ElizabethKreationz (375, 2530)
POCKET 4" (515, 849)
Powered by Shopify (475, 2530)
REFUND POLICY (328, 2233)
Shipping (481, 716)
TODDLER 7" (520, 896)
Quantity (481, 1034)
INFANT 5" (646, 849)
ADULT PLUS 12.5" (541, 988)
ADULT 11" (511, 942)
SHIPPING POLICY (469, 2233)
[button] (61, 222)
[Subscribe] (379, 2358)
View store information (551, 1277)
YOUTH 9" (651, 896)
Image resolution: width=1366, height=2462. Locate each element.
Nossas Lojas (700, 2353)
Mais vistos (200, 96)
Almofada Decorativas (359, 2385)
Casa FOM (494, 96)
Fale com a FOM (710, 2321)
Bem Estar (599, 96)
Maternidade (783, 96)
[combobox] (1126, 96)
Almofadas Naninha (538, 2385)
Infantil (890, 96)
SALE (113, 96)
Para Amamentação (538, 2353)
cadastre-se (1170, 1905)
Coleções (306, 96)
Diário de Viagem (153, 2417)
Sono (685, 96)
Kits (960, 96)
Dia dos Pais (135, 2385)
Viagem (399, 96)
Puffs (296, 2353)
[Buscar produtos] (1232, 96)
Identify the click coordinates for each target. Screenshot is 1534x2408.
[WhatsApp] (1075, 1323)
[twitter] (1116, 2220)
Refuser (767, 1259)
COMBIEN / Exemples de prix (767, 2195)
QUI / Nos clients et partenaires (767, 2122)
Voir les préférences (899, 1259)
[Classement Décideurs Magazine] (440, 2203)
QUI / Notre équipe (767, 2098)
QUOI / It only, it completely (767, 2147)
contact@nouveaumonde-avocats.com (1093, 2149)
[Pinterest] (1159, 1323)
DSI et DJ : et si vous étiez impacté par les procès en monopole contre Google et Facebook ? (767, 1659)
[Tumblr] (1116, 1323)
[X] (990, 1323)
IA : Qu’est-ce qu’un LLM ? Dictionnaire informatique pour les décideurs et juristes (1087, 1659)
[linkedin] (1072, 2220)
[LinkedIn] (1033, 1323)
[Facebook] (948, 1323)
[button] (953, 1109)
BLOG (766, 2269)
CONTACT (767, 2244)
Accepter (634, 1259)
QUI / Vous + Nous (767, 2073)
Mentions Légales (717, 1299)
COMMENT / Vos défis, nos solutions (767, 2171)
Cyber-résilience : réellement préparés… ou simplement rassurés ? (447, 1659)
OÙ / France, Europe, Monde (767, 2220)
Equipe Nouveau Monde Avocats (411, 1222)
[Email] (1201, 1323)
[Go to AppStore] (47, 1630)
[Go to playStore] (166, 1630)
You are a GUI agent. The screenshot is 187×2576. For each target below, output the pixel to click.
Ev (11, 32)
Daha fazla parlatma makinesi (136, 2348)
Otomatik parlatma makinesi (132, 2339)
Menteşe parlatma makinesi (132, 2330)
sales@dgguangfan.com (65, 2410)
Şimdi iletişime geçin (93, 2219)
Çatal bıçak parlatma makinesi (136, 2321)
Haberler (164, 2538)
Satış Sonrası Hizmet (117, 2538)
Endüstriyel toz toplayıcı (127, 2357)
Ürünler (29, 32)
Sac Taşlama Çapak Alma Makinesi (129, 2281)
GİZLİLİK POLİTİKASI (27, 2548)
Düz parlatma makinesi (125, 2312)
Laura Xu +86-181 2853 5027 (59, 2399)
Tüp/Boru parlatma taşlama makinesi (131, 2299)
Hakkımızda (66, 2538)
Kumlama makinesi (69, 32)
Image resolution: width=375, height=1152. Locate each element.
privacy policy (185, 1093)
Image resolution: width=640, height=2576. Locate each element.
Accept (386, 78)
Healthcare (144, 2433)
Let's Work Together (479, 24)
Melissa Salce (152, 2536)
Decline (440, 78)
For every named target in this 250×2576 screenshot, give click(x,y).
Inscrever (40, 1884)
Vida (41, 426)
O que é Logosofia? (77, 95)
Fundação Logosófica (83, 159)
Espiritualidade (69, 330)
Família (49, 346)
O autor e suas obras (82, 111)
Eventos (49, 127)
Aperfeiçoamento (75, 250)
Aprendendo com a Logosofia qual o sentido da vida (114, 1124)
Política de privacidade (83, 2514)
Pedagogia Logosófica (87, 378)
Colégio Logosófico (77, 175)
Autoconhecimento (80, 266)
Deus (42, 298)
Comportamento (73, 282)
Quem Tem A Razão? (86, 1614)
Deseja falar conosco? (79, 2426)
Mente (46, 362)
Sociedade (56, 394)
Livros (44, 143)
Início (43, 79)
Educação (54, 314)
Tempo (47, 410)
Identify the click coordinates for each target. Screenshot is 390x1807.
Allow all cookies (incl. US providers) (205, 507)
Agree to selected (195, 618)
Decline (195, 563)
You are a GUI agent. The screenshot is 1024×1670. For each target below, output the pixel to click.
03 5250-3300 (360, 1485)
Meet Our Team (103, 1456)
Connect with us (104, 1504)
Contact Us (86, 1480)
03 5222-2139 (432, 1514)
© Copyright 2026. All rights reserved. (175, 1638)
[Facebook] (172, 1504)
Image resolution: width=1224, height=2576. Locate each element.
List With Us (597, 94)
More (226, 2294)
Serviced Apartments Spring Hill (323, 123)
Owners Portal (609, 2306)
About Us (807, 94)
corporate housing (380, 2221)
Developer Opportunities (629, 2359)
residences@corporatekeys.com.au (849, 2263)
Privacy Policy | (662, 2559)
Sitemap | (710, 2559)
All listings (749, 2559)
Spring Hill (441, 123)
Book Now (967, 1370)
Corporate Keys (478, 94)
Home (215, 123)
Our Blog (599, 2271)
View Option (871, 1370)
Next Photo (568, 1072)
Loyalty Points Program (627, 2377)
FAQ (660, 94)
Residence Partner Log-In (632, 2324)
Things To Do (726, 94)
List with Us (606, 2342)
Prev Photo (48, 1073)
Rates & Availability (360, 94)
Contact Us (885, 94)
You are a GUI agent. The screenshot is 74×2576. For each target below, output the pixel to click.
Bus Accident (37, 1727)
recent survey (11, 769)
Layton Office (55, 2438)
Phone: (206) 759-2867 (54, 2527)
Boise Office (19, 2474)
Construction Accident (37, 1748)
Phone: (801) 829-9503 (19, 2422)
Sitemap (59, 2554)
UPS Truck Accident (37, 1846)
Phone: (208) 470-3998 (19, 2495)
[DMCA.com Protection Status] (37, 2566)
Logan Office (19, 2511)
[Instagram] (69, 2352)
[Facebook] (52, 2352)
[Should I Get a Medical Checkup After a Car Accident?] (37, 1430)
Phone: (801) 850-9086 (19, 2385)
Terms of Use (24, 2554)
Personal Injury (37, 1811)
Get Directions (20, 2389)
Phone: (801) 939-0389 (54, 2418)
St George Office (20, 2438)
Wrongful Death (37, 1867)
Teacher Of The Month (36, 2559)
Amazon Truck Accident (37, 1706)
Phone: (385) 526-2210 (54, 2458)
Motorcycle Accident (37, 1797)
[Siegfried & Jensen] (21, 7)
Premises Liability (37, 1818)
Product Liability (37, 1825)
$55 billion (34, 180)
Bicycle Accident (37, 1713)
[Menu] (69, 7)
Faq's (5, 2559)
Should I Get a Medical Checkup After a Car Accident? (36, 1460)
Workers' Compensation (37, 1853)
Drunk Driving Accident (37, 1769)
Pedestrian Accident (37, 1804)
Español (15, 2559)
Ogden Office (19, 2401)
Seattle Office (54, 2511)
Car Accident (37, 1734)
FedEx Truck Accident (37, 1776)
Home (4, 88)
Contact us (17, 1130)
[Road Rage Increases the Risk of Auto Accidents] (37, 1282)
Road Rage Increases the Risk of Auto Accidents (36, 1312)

▬▬▬▬▬▬

» EXERCISE DIRECTIONS:
All that is wanted is the run of lines from the start of the data through the line containing "Almofadas Naninha (538, 2385)", copied word for word.

» EXPECTED ANSWER:
ElizabethKreationz (375, 2530)
POCKET 4" (515, 849)
Powered by Shopify (475, 2530)
REFUND POLICY (328, 2233)
Shipping (481, 716)
TODDLER 7" (520, 896)
Quantity (481, 1034)
INFANT 5" (646, 849)
ADULT PLUS 12.5" (541, 988)
ADULT 11" (511, 942)
SHIPPING POLICY (469, 2233)
[button] (61, 222)
[Subscribe] (379, 2358)
View store information (551, 1277)
YOUTH 9" (651, 896)
Image resolution: width=1366, height=2462. Locate each element.
Nossas Lojas (700, 2353)
Mais vistos (200, 96)
Almofada Decorativas (359, 2385)
Casa FOM (494, 96)
Fale com a FOM (710, 2321)
Bem Estar (599, 96)
Maternidade (783, 96)
[combobox] (1126, 96)
Almofadas Naninha (538, 2385)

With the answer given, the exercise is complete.